= Request =
Reproduce, unchanged, every line of the items from the one containing "Click the user" down to the one containing "[x=106, y=147]", including both of those lines.

= Data supplied =
____________________

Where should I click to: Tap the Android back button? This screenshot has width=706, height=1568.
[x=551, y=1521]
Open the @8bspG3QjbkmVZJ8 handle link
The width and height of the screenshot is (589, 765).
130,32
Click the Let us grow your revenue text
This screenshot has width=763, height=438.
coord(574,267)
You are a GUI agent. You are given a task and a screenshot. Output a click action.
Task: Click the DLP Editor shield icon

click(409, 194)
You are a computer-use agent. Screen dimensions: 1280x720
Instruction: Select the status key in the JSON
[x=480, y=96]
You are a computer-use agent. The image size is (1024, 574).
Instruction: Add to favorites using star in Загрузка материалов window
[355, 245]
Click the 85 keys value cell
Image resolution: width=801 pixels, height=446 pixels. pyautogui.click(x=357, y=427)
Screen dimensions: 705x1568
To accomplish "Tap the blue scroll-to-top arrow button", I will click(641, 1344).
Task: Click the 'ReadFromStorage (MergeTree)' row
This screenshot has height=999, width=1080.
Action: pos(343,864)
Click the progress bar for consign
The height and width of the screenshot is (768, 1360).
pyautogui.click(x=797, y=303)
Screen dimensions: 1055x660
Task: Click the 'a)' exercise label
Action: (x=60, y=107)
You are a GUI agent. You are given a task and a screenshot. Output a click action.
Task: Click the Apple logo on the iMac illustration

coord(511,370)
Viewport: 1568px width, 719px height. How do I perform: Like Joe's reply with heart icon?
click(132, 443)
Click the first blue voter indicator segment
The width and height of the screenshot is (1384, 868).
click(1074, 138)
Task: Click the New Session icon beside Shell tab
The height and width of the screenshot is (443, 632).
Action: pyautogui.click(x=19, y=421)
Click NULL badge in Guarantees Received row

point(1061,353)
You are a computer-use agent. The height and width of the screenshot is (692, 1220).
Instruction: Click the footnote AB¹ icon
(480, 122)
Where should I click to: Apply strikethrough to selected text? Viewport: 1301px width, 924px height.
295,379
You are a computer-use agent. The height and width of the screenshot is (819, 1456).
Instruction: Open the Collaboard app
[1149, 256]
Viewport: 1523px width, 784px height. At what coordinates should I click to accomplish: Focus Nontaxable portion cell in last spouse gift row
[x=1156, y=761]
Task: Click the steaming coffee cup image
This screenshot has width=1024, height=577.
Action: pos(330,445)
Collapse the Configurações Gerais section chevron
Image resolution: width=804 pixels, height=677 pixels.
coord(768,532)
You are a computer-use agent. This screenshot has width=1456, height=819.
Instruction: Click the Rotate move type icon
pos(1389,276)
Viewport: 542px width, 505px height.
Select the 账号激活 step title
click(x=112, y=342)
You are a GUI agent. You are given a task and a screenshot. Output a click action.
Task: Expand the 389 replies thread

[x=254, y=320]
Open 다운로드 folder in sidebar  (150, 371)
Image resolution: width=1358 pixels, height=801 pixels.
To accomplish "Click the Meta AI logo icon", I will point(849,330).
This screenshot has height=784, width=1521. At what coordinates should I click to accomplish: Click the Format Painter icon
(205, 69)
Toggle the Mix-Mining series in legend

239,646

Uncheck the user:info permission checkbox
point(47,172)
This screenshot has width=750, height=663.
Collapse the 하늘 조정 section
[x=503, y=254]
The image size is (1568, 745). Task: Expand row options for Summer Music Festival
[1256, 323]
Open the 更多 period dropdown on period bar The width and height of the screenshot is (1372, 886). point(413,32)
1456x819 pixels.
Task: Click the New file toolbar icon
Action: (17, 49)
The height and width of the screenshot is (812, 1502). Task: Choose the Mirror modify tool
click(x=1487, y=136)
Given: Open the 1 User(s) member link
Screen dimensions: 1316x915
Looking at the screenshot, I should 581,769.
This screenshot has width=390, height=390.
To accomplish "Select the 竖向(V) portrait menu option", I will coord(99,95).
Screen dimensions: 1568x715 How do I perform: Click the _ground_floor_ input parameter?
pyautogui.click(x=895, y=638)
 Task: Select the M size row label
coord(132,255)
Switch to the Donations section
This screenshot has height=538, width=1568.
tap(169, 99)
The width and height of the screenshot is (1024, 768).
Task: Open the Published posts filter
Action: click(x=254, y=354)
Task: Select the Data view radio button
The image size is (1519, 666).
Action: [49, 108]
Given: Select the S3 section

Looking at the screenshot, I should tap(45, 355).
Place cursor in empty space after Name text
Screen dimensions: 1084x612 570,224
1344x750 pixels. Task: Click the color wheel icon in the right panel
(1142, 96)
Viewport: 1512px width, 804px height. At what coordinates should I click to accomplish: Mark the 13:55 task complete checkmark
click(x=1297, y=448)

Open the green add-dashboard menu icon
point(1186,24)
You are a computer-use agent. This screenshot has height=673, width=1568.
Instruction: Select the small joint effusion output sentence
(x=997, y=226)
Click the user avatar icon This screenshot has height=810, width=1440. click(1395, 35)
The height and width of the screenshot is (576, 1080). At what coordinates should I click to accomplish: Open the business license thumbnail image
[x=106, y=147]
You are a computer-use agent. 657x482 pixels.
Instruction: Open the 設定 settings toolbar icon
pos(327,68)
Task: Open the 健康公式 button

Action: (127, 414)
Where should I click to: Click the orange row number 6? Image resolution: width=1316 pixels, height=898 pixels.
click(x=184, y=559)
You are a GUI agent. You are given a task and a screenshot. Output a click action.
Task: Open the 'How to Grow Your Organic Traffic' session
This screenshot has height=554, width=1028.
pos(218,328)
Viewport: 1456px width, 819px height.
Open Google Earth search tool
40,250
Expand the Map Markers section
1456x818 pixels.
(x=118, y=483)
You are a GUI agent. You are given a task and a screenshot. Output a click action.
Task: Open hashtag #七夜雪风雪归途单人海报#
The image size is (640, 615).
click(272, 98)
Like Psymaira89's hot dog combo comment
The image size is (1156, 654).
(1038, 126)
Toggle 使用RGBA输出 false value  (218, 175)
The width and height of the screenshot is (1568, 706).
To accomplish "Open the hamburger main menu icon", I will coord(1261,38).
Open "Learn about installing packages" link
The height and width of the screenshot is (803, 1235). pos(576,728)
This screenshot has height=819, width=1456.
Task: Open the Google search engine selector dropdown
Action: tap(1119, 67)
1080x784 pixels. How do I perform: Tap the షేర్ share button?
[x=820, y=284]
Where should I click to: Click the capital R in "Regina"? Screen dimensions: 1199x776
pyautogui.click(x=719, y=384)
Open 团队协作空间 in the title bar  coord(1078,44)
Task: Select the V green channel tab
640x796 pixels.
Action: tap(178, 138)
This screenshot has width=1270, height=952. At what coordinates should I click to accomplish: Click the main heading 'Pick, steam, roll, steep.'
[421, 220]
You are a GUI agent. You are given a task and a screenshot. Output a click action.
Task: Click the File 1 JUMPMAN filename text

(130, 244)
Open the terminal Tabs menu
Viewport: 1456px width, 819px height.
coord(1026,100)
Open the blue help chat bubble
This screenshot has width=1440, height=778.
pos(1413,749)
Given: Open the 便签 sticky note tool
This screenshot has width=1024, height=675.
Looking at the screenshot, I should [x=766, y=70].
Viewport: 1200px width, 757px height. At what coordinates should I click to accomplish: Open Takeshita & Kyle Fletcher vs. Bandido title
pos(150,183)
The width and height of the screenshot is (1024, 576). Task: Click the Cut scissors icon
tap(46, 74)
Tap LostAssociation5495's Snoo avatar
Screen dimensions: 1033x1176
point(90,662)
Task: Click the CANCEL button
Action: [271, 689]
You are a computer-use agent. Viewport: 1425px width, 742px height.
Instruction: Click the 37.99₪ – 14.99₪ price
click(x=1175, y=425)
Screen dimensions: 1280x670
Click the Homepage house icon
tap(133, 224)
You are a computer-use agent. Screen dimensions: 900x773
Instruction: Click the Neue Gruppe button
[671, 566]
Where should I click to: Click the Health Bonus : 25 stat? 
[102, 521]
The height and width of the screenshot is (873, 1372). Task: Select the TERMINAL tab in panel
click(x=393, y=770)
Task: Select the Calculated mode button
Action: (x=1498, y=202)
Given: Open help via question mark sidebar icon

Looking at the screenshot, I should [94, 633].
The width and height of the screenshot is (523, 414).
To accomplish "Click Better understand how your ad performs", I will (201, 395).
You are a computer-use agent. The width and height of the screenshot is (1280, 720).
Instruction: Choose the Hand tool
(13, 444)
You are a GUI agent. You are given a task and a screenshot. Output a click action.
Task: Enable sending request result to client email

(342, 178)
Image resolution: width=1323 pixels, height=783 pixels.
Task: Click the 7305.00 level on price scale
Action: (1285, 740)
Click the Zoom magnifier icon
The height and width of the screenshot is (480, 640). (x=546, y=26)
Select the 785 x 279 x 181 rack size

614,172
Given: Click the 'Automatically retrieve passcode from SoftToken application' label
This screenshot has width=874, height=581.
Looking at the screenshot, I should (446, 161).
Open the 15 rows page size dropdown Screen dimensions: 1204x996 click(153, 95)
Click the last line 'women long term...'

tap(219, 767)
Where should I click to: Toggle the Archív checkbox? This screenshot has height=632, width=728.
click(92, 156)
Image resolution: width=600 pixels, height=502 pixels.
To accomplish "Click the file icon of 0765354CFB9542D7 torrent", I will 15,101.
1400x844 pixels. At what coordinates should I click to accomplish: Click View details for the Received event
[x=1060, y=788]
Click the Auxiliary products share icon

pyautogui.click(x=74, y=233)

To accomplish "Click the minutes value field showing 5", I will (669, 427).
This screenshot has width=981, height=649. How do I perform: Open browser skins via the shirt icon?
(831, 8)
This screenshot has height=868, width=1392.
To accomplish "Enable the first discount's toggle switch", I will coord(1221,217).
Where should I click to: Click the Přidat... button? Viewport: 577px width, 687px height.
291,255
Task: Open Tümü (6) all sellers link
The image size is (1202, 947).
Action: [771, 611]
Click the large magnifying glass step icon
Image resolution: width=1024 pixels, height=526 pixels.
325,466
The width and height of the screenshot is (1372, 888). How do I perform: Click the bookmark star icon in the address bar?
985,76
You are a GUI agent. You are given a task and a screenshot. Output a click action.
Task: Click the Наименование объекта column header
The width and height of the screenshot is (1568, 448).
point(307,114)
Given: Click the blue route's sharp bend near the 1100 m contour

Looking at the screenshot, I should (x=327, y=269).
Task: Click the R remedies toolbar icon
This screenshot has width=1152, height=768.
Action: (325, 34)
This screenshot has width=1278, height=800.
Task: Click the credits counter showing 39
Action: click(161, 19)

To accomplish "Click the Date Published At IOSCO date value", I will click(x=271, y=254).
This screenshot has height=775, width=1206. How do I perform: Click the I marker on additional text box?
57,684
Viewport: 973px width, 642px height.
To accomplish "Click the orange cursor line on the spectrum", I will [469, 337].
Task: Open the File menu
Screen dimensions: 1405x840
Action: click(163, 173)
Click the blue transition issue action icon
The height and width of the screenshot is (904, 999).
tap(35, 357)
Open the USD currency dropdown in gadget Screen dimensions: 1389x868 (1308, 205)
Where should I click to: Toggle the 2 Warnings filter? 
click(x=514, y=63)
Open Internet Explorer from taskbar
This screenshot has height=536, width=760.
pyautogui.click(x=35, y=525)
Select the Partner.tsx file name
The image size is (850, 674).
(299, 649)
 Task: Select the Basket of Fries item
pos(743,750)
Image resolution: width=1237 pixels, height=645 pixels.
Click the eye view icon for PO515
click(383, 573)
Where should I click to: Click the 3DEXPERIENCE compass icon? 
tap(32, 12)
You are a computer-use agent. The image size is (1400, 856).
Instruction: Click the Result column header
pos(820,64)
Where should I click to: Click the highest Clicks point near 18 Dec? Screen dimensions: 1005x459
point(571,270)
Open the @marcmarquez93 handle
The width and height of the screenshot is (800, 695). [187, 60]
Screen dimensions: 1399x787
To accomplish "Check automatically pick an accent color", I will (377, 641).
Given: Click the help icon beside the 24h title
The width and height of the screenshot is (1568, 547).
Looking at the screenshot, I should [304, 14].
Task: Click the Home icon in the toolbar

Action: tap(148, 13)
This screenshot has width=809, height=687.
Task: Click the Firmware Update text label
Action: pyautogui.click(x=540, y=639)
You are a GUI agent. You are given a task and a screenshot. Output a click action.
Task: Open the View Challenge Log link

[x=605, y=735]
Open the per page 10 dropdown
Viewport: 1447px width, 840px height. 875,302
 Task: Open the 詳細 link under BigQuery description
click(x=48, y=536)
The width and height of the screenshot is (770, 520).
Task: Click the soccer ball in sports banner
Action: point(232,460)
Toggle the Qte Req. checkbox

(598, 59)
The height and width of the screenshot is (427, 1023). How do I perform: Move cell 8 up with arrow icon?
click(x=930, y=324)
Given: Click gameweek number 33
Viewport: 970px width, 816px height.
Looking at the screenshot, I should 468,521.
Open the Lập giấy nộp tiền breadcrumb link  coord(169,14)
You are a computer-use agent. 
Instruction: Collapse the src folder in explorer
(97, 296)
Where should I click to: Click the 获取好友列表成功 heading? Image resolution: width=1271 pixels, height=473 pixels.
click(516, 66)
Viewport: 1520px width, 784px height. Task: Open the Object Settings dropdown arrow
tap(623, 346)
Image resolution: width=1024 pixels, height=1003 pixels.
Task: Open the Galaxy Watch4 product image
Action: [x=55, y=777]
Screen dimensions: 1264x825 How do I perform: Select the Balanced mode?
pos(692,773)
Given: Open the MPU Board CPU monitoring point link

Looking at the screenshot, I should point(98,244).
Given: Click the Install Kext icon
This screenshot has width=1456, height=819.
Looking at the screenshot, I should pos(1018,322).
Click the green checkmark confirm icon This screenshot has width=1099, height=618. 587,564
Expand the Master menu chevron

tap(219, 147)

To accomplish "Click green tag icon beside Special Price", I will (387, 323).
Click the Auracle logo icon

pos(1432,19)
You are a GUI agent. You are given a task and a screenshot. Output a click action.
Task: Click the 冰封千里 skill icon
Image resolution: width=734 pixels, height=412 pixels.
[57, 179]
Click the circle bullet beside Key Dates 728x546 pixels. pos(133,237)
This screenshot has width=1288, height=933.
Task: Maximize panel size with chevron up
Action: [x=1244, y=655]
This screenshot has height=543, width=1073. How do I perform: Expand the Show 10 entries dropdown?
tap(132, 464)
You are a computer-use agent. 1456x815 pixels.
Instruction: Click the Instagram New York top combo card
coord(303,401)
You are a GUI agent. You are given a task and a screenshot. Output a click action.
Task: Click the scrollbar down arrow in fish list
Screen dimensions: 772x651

____________________

= Solution for this problem =
Click the user avatar icon This screenshot has height=810, width=1440. click(1395, 35)
The height and width of the screenshot is (576, 1080). At what coordinates should I click to accomplish: Open the business license thumbnail image
[x=106, y=147]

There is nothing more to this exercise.